What is required:
How do the lines read from the one holding "Image resolution: width=283" through the last line of the listing? Set them down exactly, pictures omitted.

Records supplied:
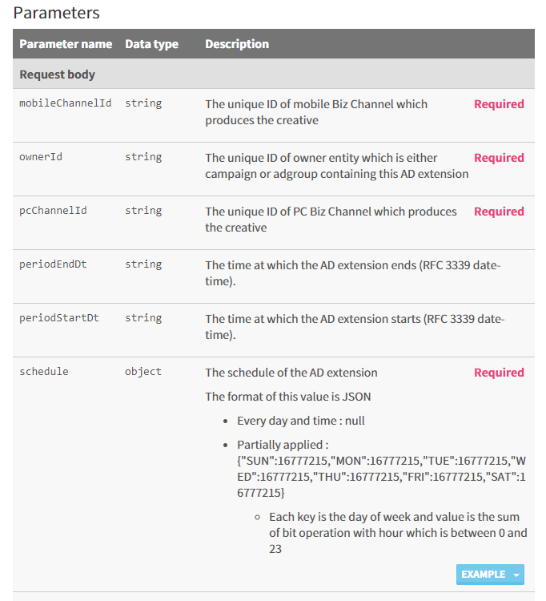546x601 pixels.
Task: Click the Data type column header
Action: pos(151,44)
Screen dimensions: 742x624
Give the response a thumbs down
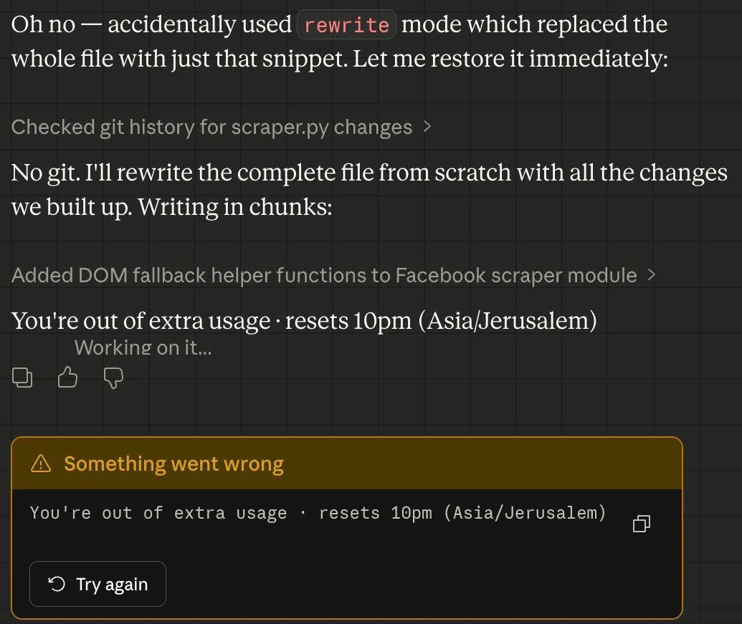click(x=113, y=378)
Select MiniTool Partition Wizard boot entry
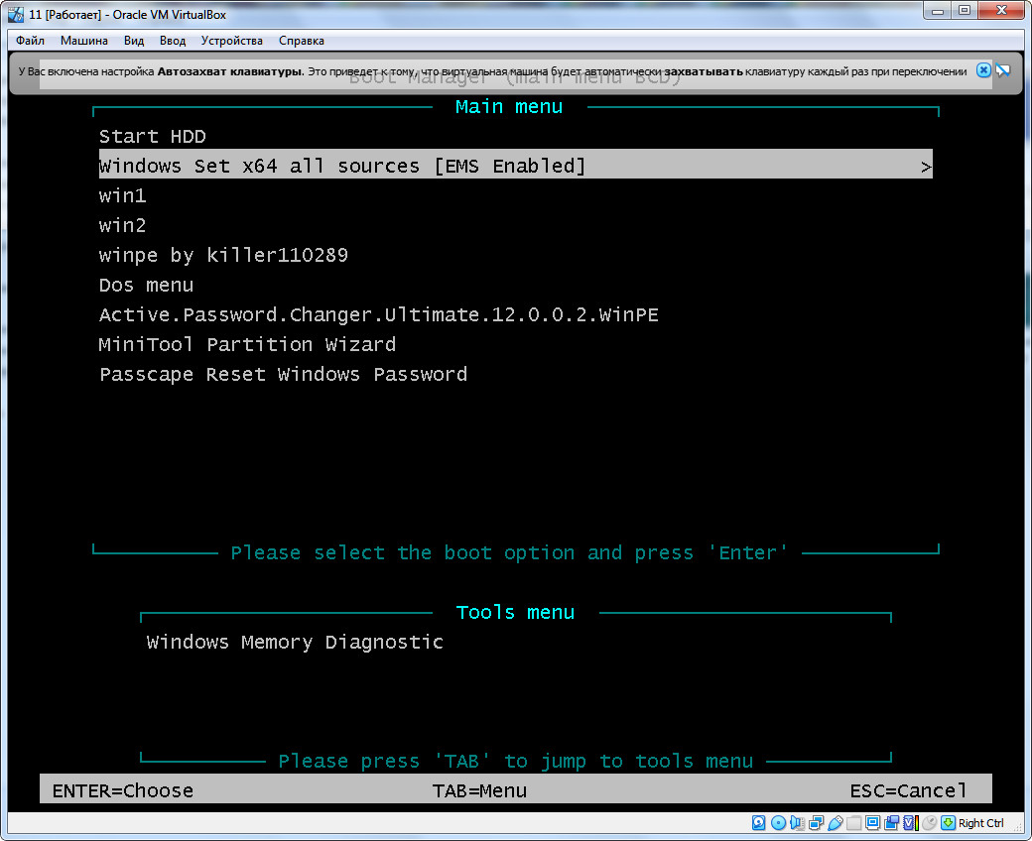 tap(247, 345)
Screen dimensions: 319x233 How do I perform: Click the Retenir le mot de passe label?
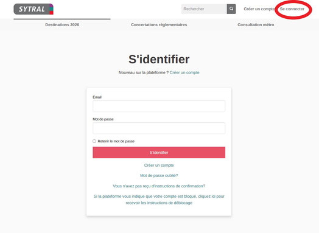116,141
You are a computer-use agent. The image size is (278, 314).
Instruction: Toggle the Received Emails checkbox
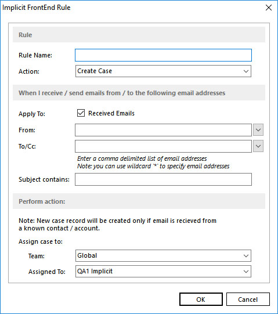point(81,113)
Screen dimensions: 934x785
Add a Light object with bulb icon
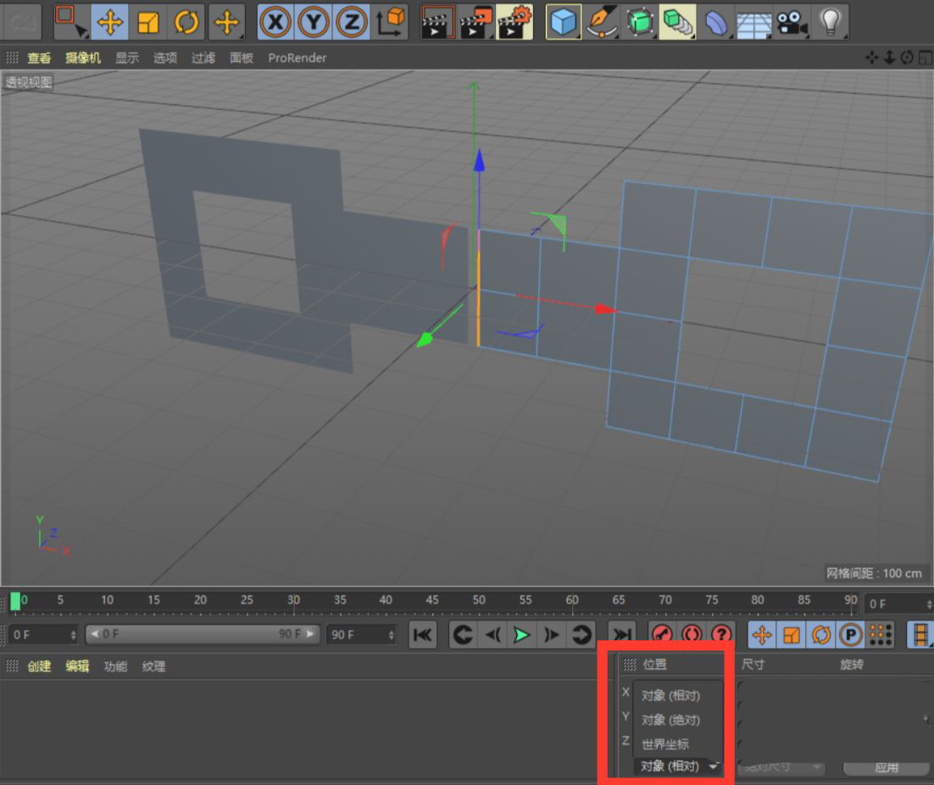pyautogui.click(x=831, y=22)
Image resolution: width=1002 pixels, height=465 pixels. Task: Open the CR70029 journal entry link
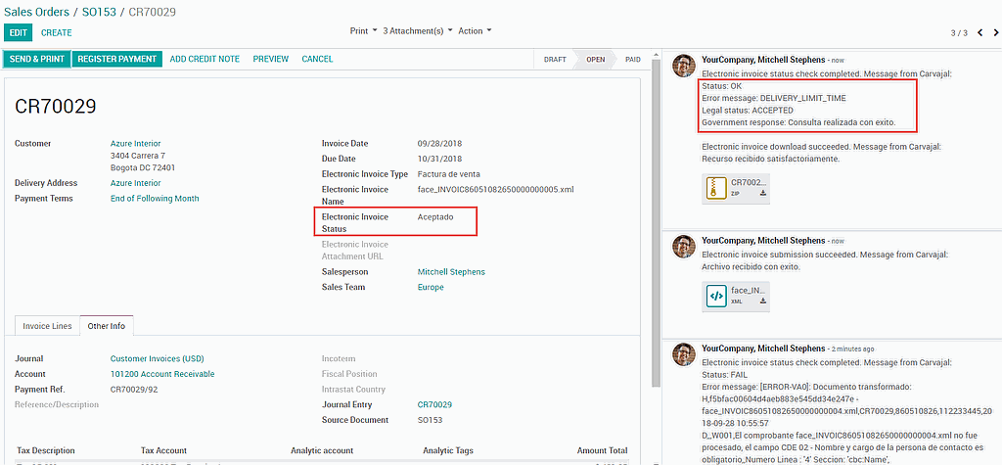[x=434, y=404]
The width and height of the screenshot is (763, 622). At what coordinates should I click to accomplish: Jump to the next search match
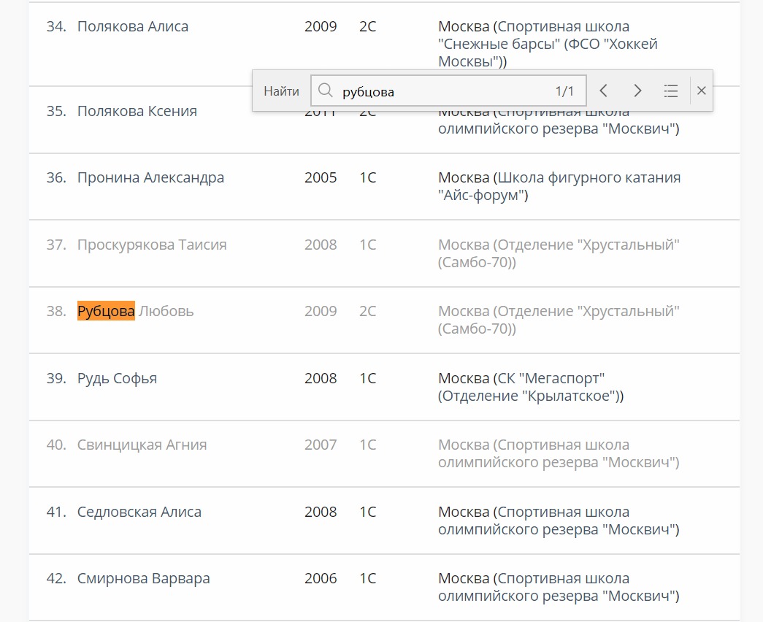pyautogui.click(x=637, y=91)
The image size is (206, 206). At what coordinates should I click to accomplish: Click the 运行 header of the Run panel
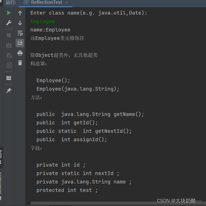[10, 3]
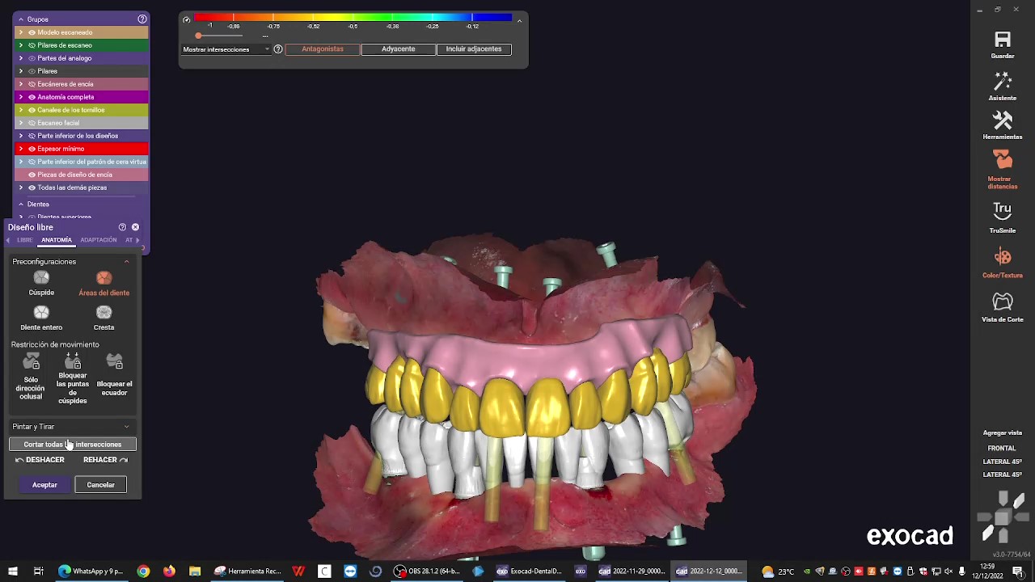Screen dimensions: 1035x582
Task: Click the Cortar todas las intersecciones button
Action: (x=72, y=444)
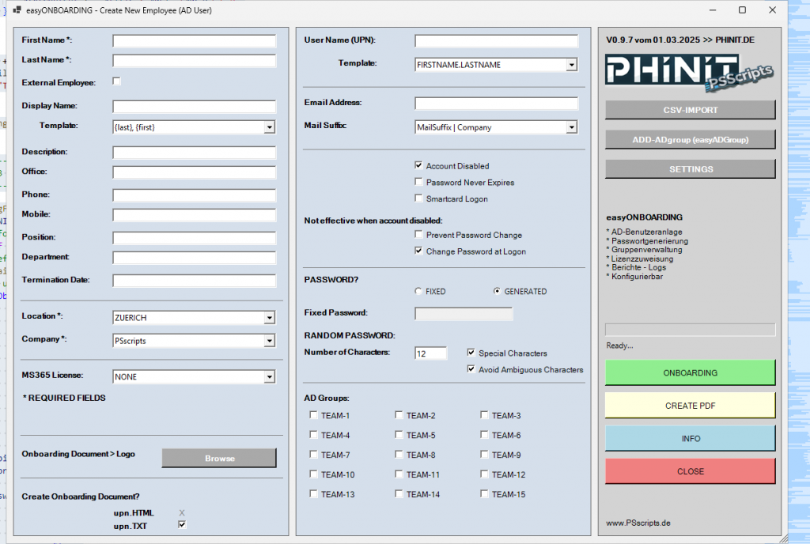Click the CREATE PDF button
Image resolution: width=810 pixels, height=544 pixels.
click(690, 406)
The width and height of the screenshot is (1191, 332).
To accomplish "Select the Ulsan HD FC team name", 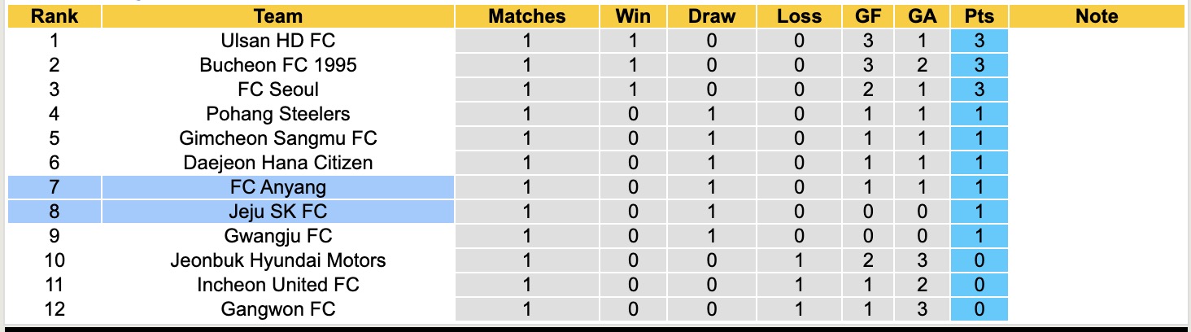I will coord(277,41).
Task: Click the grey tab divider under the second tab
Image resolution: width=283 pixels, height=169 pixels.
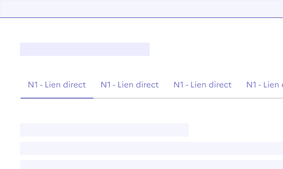Action: (130, 98)
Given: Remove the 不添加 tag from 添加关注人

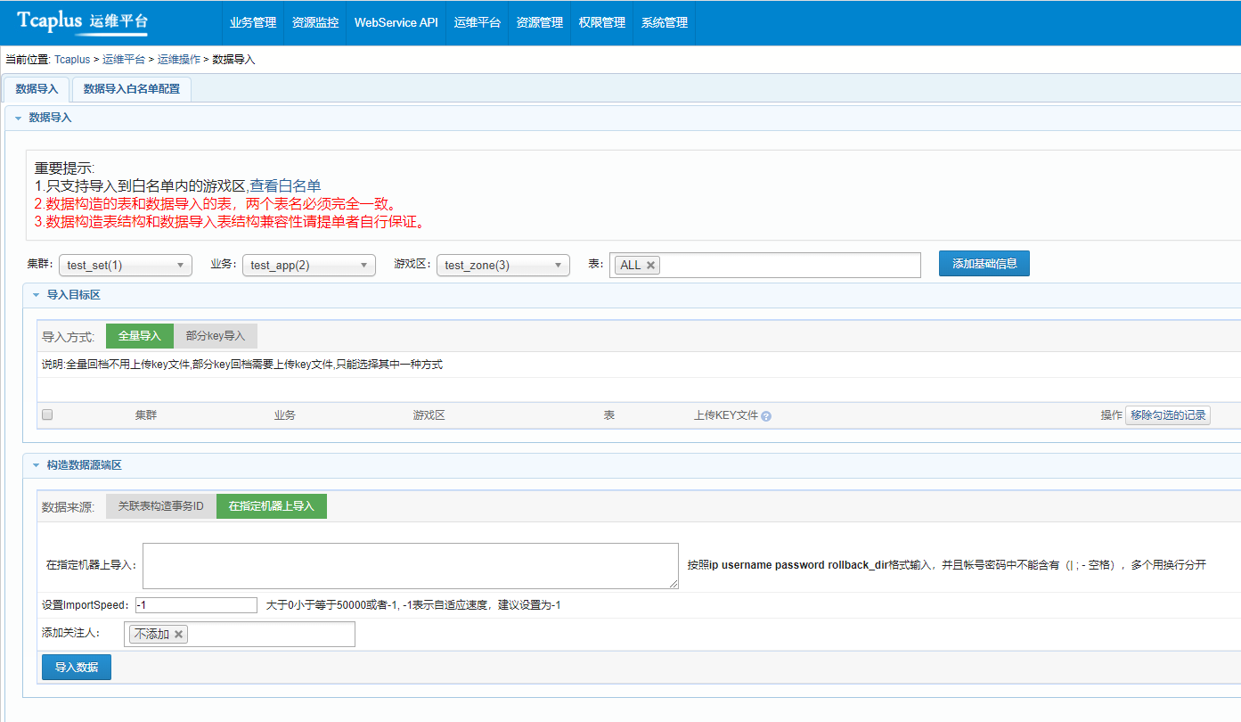Looking at the screenshot, I should (178, 634).
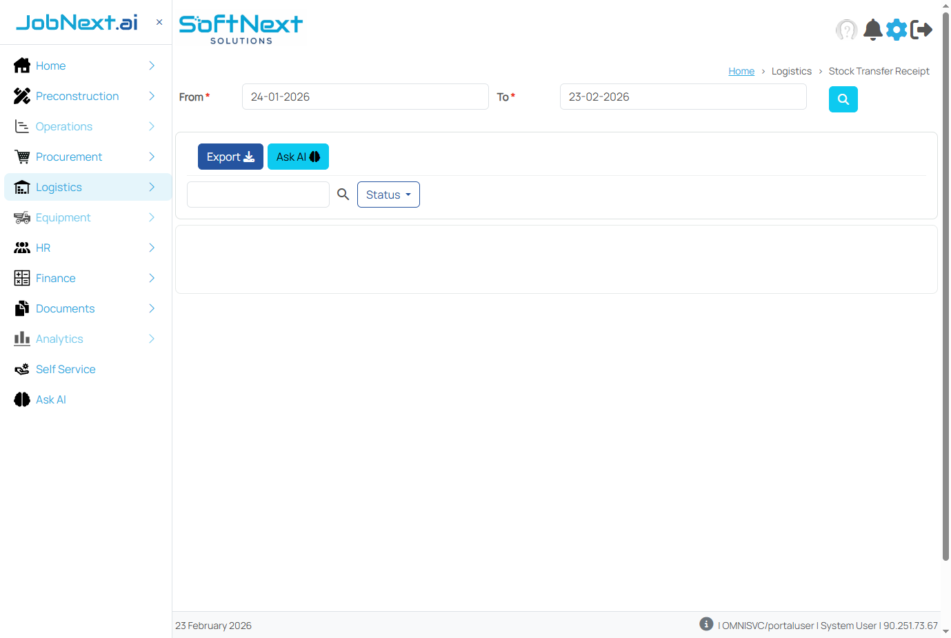Open the Self Service menu item
The width and height of the screenshot is (951, 638).
[x=65, y=369]
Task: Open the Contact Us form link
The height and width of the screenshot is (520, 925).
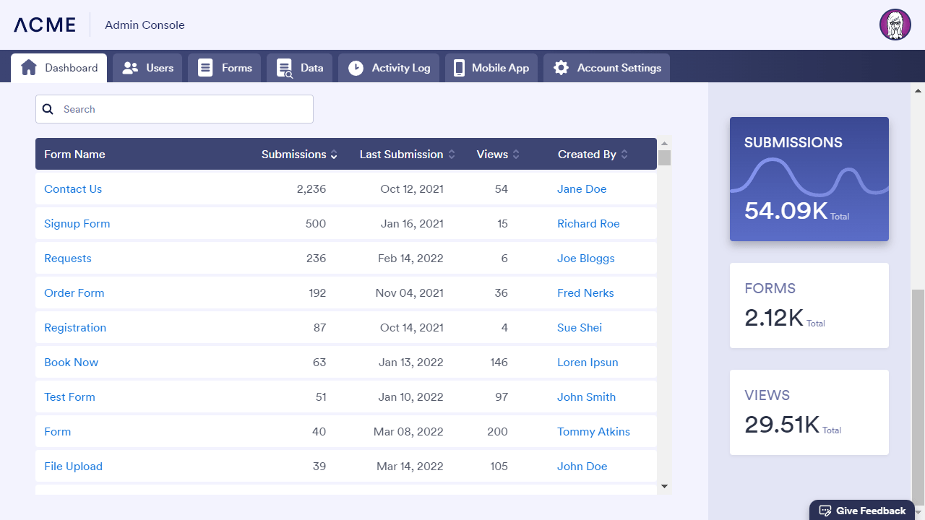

Exercise result:
Image resolution: width=283 pixels, height=169 pixels.
Action: (130, 98)
Given: Remove the 不添加 tag from 添加关注人

Looking at the screenshot, I should (178, 634).
Open the Self Service menu item
The width and height of the screenshot is (951, 638).
[x=65, y=369]
Task: Open the Contact Us form link
The height and width of the screenshot is (520, 925).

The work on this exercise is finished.